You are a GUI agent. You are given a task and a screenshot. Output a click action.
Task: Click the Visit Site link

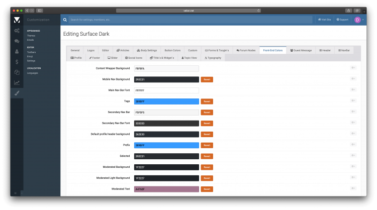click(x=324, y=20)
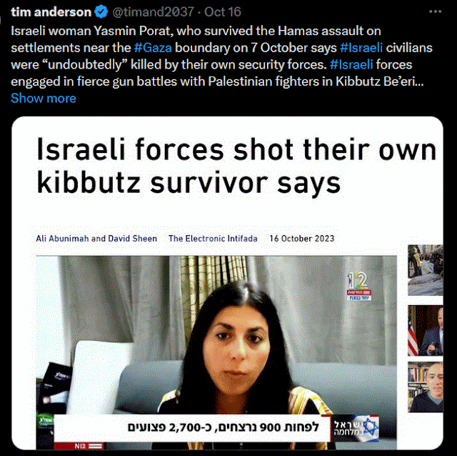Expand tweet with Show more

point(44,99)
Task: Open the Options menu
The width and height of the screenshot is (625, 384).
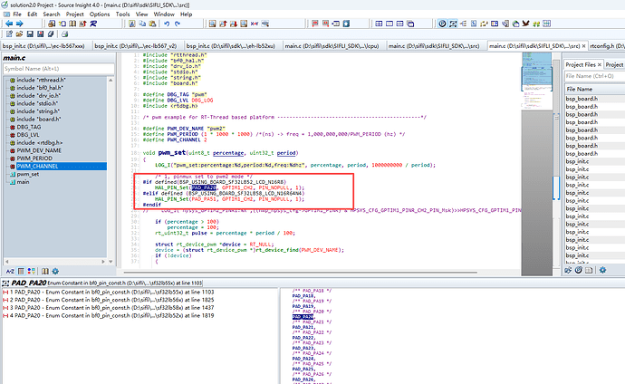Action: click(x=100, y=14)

TASK BRIEF:
All the lines above are to be reproduced exactly, except the pictures.

RESULT:
You are a GUI agent. You are given a task and a screenshot. Output a click action.
Task: Click the Visit Site link

click(x=324, y=20)
Expand tweet with Show more

point(44,99)
Task: Open the Options menu
The width and height of the screenshot is (625, 384).
Action: click(x=100, y=14)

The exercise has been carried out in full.